═════ Excerpt provided

Edna May Kirk of West Torrington was a highly respected member of the local community who had lived in the area all her life, and it was with great sadness that her family and friends learned of her death, peacefully at her home with her family.
Edna was 93 and had been a widow for 66 years following the death of her young husband in an accident. She is survived by her three children – sons Clifford and Denis and daughter Marion Tomlinson, five grandchildren – Paul, Marie, Peter, David and Sarah, and four great-grandchildren. A sixth grandchild, Andrew, died suddenly and prematurely just over a year ago.
Edna was born in 1918 at Westlaby on the edge of Wickenby airfield, one of four children to Charles Ernest Green, a Methodist preacher for more than 50 years, and his wife, and they lived on farms in the area where he worked as a garthman.

══════════
═════ Data

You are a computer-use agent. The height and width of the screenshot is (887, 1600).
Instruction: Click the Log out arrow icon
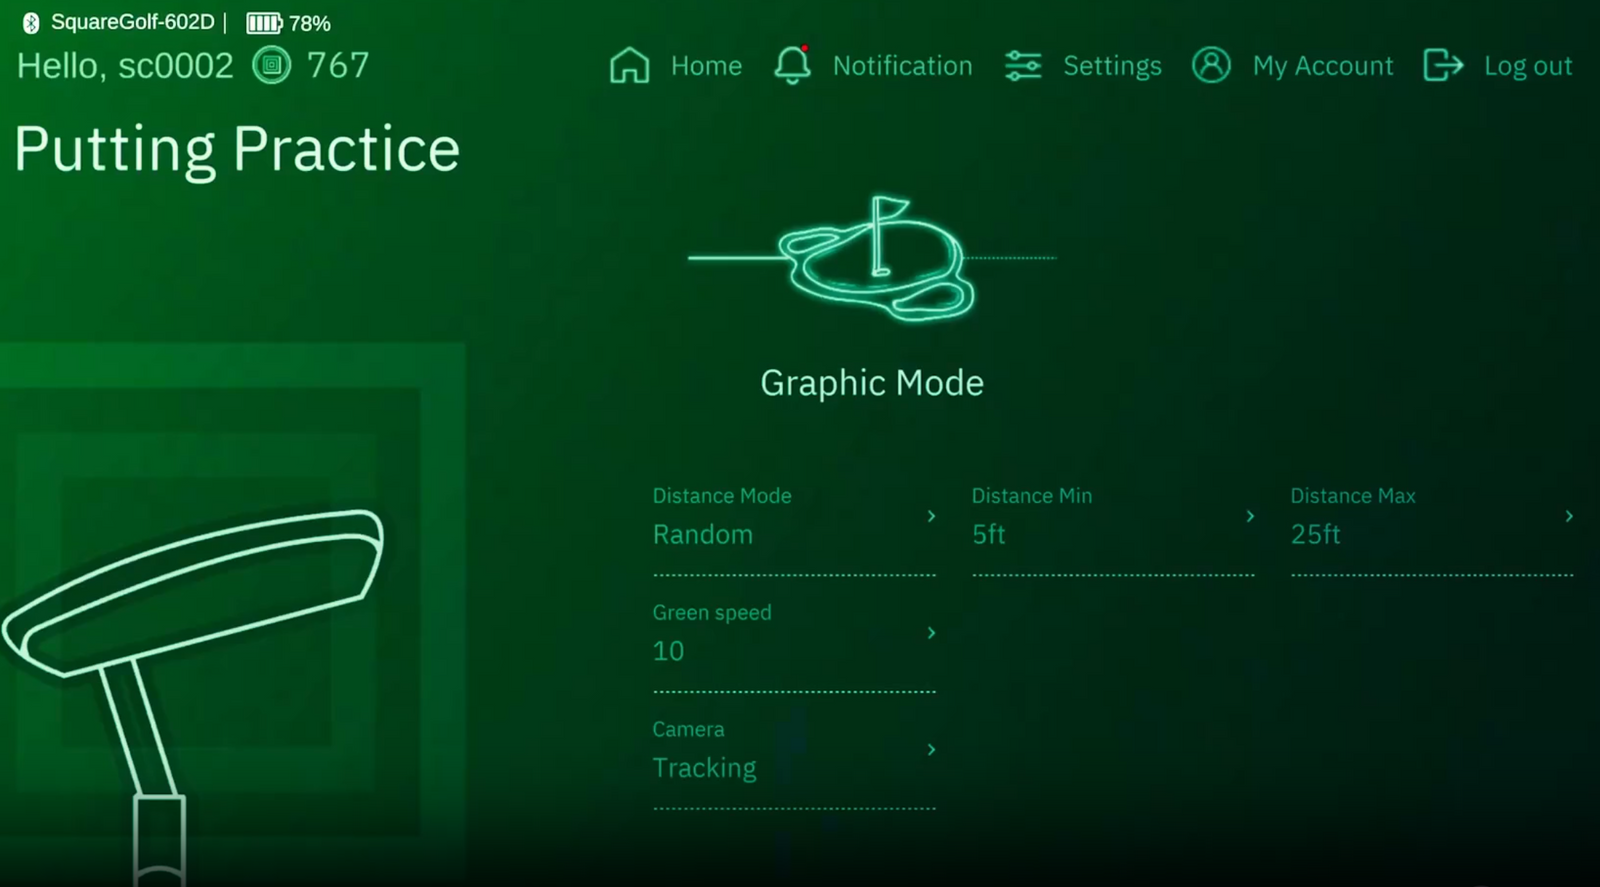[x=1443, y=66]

══════════
═════ Data

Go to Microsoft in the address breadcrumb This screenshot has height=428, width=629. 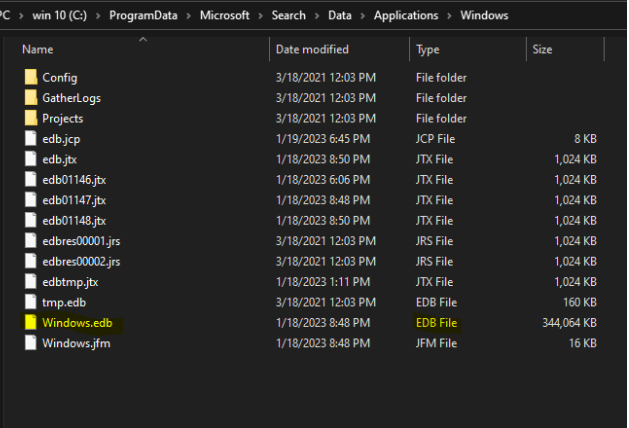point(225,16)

══════════

» Tasks and exercises
• a. In the Edna May Kirk obituary, reproduce the passage from "Edna was born" to "as a garthman.".
• b. Using the Edna May Kirk obituary, answer each question:
(i) How old was Edna when she died?
(ii) In what year was she born?
(iii) What work did her father do on the farms where the family lived?
• c. Go on with the Edna May Kirk obituary, starting after its last sentence.

» Results of the exercise
• a.
Edna was born in 1918 at Westlaby on the edge of Wickenby airfield, one of four children to Charles Ernest Green, a Methodist preacher for more than 50 years, and his wife, and they lived on farms in the area where he worked as a garthman.

• b.
(i) 93
(ii) 1918
(iii) He worked as a garthman.

• c.
She grew up and attended school locally, and after leaving school went to care for her grandparents and uncles at Hainton for a time.
She then worked for the Richardson family in the village before joining the Portas family at West Torrington Grange, where she worked from 7am-7pm for the princely sum of eight shillings weekly (40p today) with just half a day off each week.
It was while she was there she met her husband-to-be, Harry Kirk, a farmworker at Manor Farm, and after they were married at West Torrington in March 1937 they set up home, initially in the village.
They moved to Toft Newton when Harry obtained work and a cottage on the Harrison family farm. And it was there, in 1946, he was electrocuted in a tragic accident when the elevator struck the overhead power line while he was helping with the harvest.
Edna was left devastated and a young widow with three small children to look after. She moved her family back to West Torrington to make a home with her parents, but there was more sadness for Edna when her mother died just a few months later.
She then kept house for her father while caring for her children as they grew up, and when her dad retired in 1958 they moved into the cottage in the village which was to be her home for the rest of her life.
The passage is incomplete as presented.